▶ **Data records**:
□ □ □ □

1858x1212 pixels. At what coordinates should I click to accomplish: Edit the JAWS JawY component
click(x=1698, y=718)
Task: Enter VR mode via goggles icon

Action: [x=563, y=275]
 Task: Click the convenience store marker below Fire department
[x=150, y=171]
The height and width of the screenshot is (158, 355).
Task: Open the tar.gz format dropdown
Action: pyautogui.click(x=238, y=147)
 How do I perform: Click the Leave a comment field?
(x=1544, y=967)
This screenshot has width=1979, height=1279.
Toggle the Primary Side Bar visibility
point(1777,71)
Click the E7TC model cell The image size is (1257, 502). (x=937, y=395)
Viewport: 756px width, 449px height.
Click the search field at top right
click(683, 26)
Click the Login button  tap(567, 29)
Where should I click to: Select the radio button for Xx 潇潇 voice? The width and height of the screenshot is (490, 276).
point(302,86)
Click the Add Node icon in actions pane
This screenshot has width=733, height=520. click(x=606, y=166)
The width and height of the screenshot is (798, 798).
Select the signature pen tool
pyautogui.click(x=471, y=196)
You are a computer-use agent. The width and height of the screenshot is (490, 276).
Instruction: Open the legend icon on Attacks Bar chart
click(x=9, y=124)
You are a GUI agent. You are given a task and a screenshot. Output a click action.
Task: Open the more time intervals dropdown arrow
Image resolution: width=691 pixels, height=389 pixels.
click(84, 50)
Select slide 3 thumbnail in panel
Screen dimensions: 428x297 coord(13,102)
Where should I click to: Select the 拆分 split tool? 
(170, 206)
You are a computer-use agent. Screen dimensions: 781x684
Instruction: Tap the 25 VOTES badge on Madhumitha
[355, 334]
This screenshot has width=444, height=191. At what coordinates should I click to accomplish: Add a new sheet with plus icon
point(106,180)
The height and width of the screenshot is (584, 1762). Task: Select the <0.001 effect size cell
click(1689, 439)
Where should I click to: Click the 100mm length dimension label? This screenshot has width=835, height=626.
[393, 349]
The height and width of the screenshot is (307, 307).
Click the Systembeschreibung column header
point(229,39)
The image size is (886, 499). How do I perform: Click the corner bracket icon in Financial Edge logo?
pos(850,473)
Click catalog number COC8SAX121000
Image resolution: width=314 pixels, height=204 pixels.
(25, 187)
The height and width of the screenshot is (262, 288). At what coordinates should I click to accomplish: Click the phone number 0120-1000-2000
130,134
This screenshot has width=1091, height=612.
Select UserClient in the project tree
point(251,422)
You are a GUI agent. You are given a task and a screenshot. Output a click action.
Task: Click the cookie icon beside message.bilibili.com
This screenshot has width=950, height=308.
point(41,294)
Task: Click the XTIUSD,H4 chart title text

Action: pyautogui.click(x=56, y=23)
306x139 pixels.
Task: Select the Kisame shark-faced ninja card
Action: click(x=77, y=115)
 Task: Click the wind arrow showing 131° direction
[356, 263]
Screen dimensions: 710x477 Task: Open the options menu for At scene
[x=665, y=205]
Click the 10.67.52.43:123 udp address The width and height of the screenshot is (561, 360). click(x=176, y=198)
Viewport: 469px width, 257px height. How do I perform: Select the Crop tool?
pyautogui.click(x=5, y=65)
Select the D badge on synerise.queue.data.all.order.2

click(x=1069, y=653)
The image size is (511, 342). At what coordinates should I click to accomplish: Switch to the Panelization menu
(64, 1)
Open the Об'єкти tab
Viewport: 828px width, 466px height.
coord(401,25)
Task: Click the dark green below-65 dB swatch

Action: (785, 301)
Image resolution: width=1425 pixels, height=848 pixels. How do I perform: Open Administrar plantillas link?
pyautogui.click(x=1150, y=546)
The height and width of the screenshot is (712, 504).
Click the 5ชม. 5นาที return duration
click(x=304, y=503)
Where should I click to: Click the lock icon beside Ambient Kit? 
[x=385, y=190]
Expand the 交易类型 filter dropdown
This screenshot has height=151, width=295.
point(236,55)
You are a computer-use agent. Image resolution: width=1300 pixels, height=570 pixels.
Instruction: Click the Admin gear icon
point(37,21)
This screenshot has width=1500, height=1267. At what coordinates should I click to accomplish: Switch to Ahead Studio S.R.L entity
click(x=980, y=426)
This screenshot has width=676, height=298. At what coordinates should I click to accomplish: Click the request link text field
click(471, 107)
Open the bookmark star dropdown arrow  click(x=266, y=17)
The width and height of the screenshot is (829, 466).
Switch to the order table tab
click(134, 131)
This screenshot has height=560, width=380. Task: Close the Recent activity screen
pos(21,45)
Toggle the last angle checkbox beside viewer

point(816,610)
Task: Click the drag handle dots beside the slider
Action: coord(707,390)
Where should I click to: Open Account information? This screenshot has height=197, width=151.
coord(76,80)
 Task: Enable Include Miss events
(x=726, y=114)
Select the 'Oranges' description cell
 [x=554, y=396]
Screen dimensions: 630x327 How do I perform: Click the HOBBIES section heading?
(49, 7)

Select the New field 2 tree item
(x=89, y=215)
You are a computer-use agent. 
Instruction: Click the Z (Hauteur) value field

□ □ □ □

▶ **Task**: Substitute "GUI agent" for "computer-use agent" in the lines from the one containing "Click the 10.67.52.43:123" through the last line, leaving everything else unchanged. Give back only those lines.

▶ **The reply**:
Click the 10.67.52.43:123 udp address The width and height of the screenshot is (561, 360). click(x=176, y=198)
Viewport: 469px width, 257px height. How do I perform: Select the Crop tool?
pyautogui.click(x=5, y=65)
Select the D badge on synerise.queue.data.all.order.2

click(x=1069, y=653)
The image size is (511, 342). At what coordinates should I click to accomplish: Switch to the Panelization menu
(64, 1)
Open the Об'єкти tab
Viewport: 828px width, 466px height.
coord(401,25)
Task: Click the dark green below-65 dB swatch

Action: (785, 301)
Image resolution: width=1425 pixels, height=848 pixels. How do I perform: Open Administrar plantillas link?
pyautogui.click(x=1150, y=546)
The height and width of the screenshot is (712, 504).
Click the 5ชม. 5นาที return duration
click(x=304, y=503)
Where should I click to: Click the lock icon beside Ambient Kit? 
[x=385, y=190]
Expand the 交易类型 filter dropdown
This screenshot has height=151, width=295.
point(236,55)
You are a GUI agent. Image resolution: width=1300 pixels, height=570 pixels.
Instruction: Click the Admin gear icon
point(37,21)
This screenshot has width=1500, height=1267. At what coordinates should I click to accomplish: Switch to Ahead Studio S.R.L entity
click(x=980, y=426)
This screenshot has width=676, height=298. At what coordinates should I click to accomplish: Click the request link text field
click(471, 107)
Open the bookmark star dropdown arrow  click(x=266, y=17)
The width and height of the screenshot is (829, 466).
Switch to the order table tab
click(134, 131)
This screenshot has height=560, width=380. Task: Close the Recent activity screen
pos(21,45)
Toggle the last angle checkbox beside viewer

point(816,610)
Task: Click the drag handle dots beside the slider
Action: coord(707,390)
Where should I click to: Open Account information? This screenshot has height=197, width=151.
coord(76,80)
 Task: Enable Include Miss events
(x=726, y=114)
Select the 'Oranges' description cell
 [x=554, y=396]
Screen dimensions: 630x327 How do I perform: Click the HOBBIES section heading?
(49, 7)

Select the New field 2 tree item
(x=89, y=215)
You are a GUI agent. 
Instruction: Click the Z (Hauteur) value field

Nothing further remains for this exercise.